Deux autres notions, ensuite, évoquées par R. V. dans sa grille de lecture de la société Martiniquaise, n’emportent pas non plus notre adhésion : la situation de notre pays serait caractérisée par le « non développement » et « l’irresponsabilité collective ». Je ne sais pas sur quoi se fondent de telles assertions venant de surcroit d’un économiste.  Que certains parlent de mal développement, on peut comprendre qu’ils font allusion à un développement non satisfaisant au regard de critères qu’ils posent. Mais le non développement n’apparait pas à notre connaissance dans les mesures communément admises du développement de la Martinique. Certes, la production intérieure brute par habitant est inférieure de prés de 40%  du chiffre national, on peut convenir que cela n’est pas tolérable pour les citoyens d’un même pays, même si nous sommes à 75% du niveau moyen de nos concitoyens européens ; mais le PIB/Hab de la Martinique marque une telle avance par rapport à bien d’autres territoires dans le monde. Si, R.V. se réfère à l’indice de développement humain, l’IDH, celui de la Martinique est aussi parmi les plus élevés du monde ; alors à quoi correspond, le non développement dont parle R.V. ?  J’aurais bien aimé savoir s’il fait référence à d’autres instruments de mesures, tel que l’indice de progrès véritable, l’IPV, et si ces instruments  permettent de justifier cette caractéristique de non développement.

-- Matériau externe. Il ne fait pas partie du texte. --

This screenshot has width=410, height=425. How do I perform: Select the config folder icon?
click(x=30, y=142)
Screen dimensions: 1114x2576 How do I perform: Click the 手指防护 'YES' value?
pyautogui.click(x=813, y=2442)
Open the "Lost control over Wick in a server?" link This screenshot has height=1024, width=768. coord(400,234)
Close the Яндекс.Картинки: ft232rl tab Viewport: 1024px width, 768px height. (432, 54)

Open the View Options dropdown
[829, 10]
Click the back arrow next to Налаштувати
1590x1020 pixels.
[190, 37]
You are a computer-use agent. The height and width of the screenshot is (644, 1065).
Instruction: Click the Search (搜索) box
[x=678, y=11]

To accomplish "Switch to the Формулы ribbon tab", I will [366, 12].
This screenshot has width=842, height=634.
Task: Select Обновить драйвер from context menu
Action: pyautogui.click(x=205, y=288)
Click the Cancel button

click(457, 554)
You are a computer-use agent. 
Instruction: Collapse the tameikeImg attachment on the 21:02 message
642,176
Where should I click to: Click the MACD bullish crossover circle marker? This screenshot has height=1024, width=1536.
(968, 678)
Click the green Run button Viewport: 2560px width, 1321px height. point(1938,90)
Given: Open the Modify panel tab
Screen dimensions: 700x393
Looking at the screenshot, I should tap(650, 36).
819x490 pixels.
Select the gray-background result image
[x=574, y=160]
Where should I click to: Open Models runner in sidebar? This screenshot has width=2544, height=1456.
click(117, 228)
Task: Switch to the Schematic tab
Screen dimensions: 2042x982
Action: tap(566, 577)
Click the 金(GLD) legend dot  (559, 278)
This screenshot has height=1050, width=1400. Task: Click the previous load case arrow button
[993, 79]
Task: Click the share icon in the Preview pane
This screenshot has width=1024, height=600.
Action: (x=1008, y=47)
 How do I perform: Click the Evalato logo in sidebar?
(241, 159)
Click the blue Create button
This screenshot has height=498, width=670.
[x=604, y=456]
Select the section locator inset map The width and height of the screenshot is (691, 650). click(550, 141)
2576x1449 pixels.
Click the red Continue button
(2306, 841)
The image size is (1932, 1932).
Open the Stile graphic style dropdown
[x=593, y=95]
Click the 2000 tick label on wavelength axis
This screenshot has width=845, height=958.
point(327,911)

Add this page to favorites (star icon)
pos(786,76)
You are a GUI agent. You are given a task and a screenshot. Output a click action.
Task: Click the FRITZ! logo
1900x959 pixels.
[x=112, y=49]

Quant à l’irresponsabilité collective, j’aurais plutôt tendance à réfuter le « tous coupables », et le « tous responsables ». C’est souvent une manière d’exonérer les vraies responsables de leur culpabilité. Il me semble que pas moins qu’ailleurs une majorité de pères et de mères de familles assument de vraies responsabilités, en mettant tout en œuvre pour loger leurs familles, pour nourrir leurs enfants et leur donner la meilleures éducation qu’ils peuvent ; c’est d’abord cela, être responsable, de mon point de vue. De même, c’est une large majorité, me semble-t-il d’édilités municipales qui essaient de répondre au mieux  aux besoins de sécurité de salubrité, d’approvisionnement, etc. de leurs concitoyens. Cela veut dire qu’il y a, de mon point de vue, des gens qui sont plus responsables que monsieur tout le monde dans certains domaines ; et que face à certains phénomènes, carences ou défaillances il y a lieu de rechercher  précisément les responsabilités et sanctionner les culpabilités reconnues.  On peut comprendre hélas l’impunité dont jouissent certains si cela résulte de notre irresponsabilité collective, laquelle serait  nous dit-on le fait du système.

Voila donc quelques éléments d’observations que nous souhaitions présentés sur la tribune de R. Vaugirard qui réfute, dans l’humeur, sans véritable débats, et  sur des bases très idéologiques, au demeurant respectables, en faveur d’un objectif de développement endogène que nous pouvons partager, une simple analyse, parmi d’autres, fournissant un cadre de diagnostic et des pistes d’actions qui aurait le mérite de partir des réalités nous semblait-il.